Over-pronation

Excessive pronation can be reduced

Excessive Pronation Causes Strain on Lower Limbs

Pronation is the natural side-to-side movement of your foot as you walk or run. Over pronation occurs when the ankle rolls too far downward and inward with each step.

What is it?

During the normal course of gait the foot naturally pronates and supinates. It becomes a mobile adaptor as you step on the ground and then it swings into a rigid lever to help you propel forward. But when your foot is too flexible and stays as a mobile adaptor through most of the gait cycle, excessive pronation occurs. When this happens, you experience instability of the foot, strain on the toes, and excessive rotation of the foot and lower leg. If you overpronate, your used shoes will most likely show excessive wear on the medial side of the sole. At times overpronation will also cause pain in the heel due to extra tension on the ligaments and tendons of the foot that attach to the heel.

What Causes it?

Over pronation is generally seen in those who have low arches, flat feet, fallen arches, or very flexible feet. Those with one of these foot types may have been born that way or may have acquired it over time because of genetics or injury. Flatfooted runners are prone to overpronation and overuse injuries and should be sure to wear proper support to prevent injury. There is little one can do to prevent the cause of overpronation but there are things that can be done to remedy the problem.

- Recorded information
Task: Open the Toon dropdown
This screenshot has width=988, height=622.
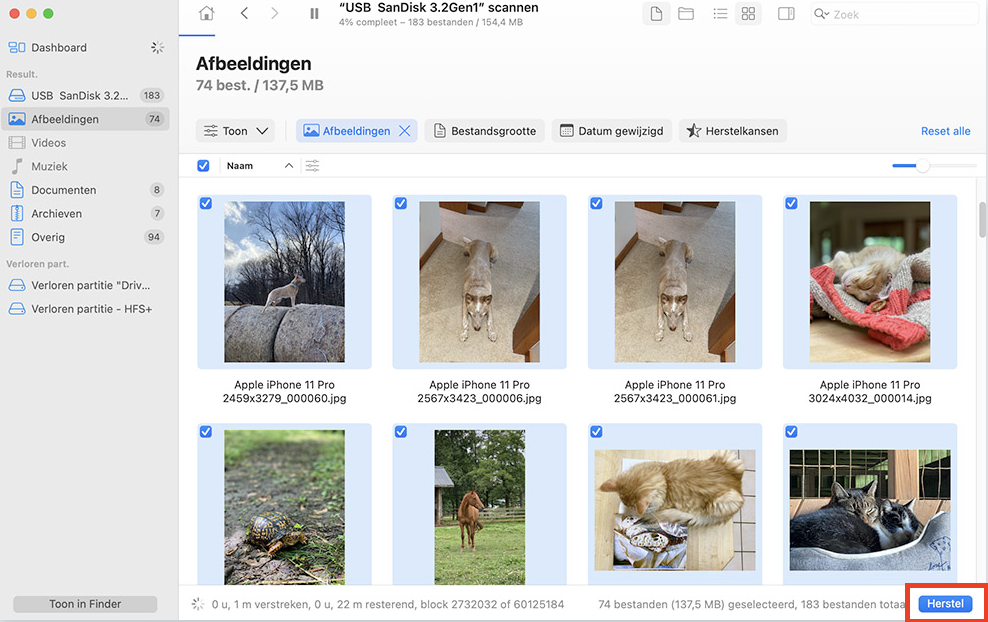Action: (x=237, y=131)
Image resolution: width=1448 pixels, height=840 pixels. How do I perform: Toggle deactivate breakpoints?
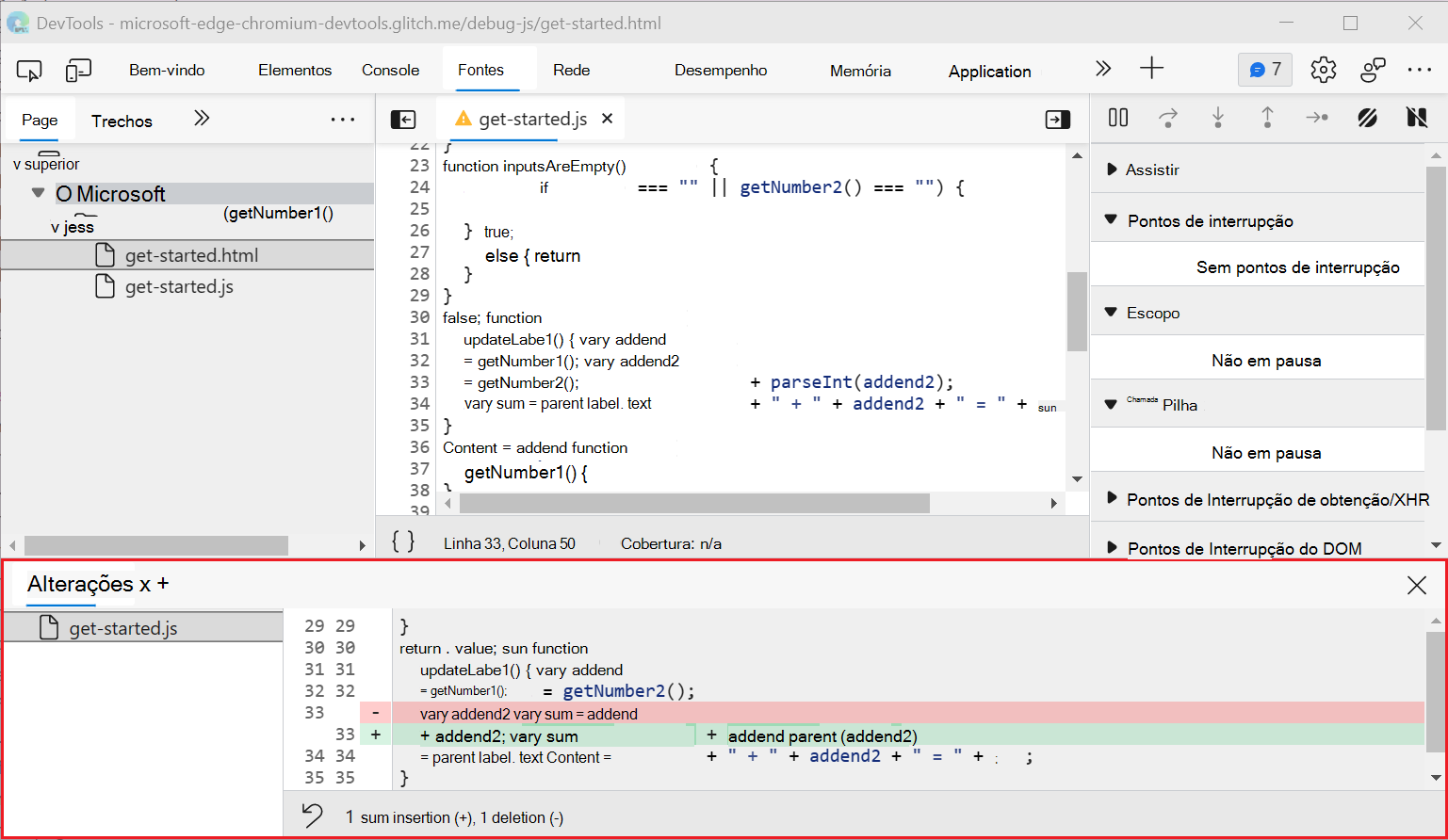[1367, 118]
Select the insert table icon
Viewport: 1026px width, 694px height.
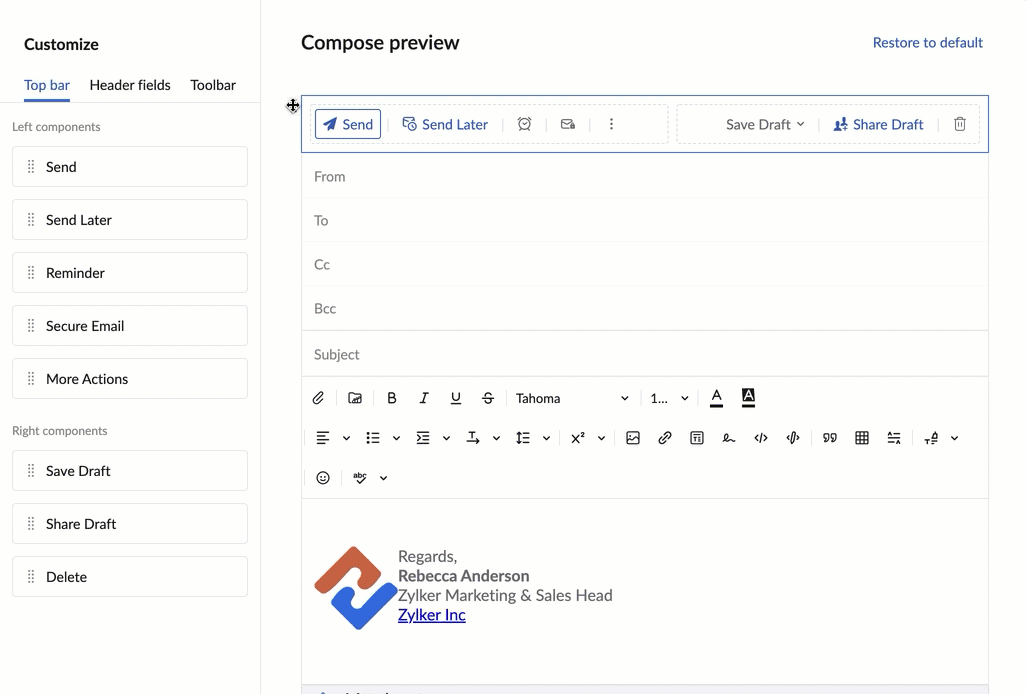[x=861, y=437]
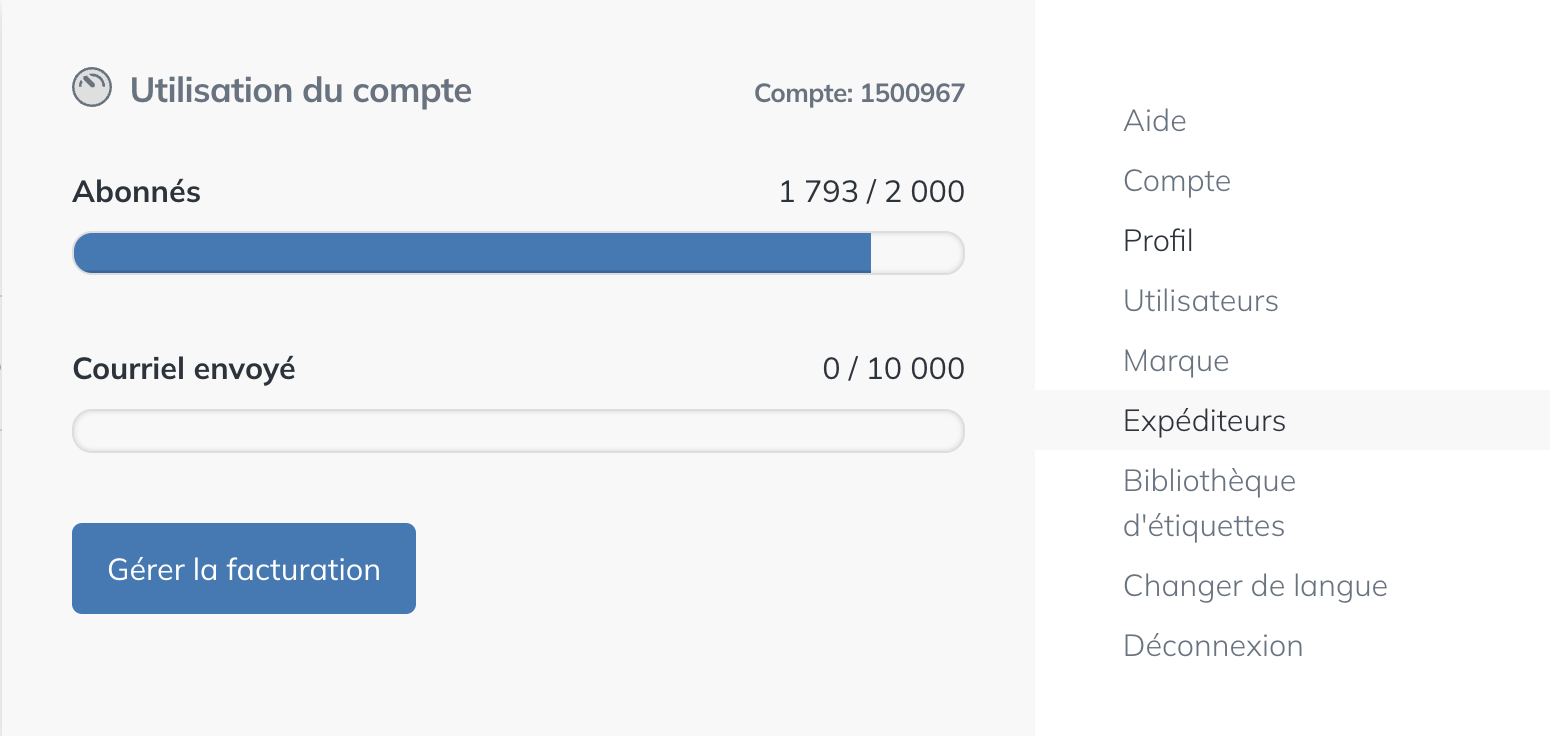Click the 1 793 / 2 000 subscriber count
The image size is (1550, 736).
(871, 192)
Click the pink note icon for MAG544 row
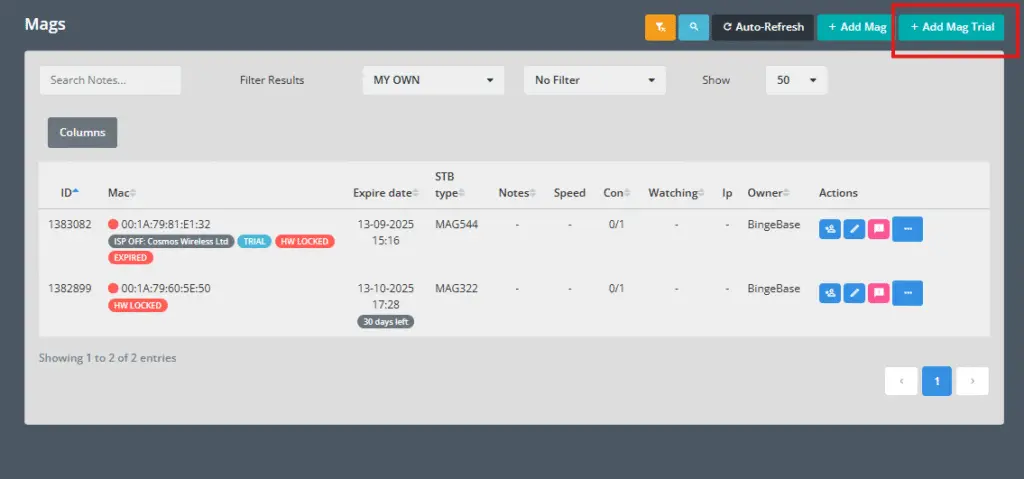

- What to do
a: According to the over-pronation text, where will the used shoes of someone who overpronates most likely show excessive wear?
b: Rewrite the over-pronation text from "What is it?" to "What Causes it?", swapping "mobile adaptor" for "shock absorber".
c: How would you carry on the text about over-pronation past its last sentence?

- Answers per task
a: On the medial side of the sole.

b:
What is it?

During the normal course of gait the foot naturally pronates and supinates. It becomes a shock absorber as you step on the ground and then it swings into a rigid lever to help you propel forward. But when your foot is too flexible and stays as a shock absorber through most of the gait cycle, excessive pronation occurs. When this happens, you experience instability of the foot, strain on the toes, and excessive rotation of the foot and lower leg. If you overpronate, your used shoes will most likely show excessive wear on the medial side of the sole. At times overpronation will also cause pain in the heel due to extra tension on the ligaments and tendons of the foot that attach to the heel.

What Causes it?

c:
What Can I do?

Overpronation can be reduced by wearing proper footwear and arch supports. Motion control shoes along with insoles or orthotics can help to position your foot properly as you walk or run. This will encourage the foot to function with a more posturally correct balance of pronation and supination. If you overpronate and need an athletic shoe, make sure to pick a shoe with maximum support and structured cushioning, such as “motion control” or “stability” shoes. For all your other shoe and boot choices, it is important to make sure you choose stable, supportive footwear. If you can bend a shoe in half it is too flimsy and will increase your risk of injury. If a shoe lacks arch support, you will want to add a supportive insole orthotic to help with proper support. It is also a good idea to avoid going barefoot, even inside. Wearing supportive shoes or slippers can help to reduce the tension overpronation causes on the feet and legs.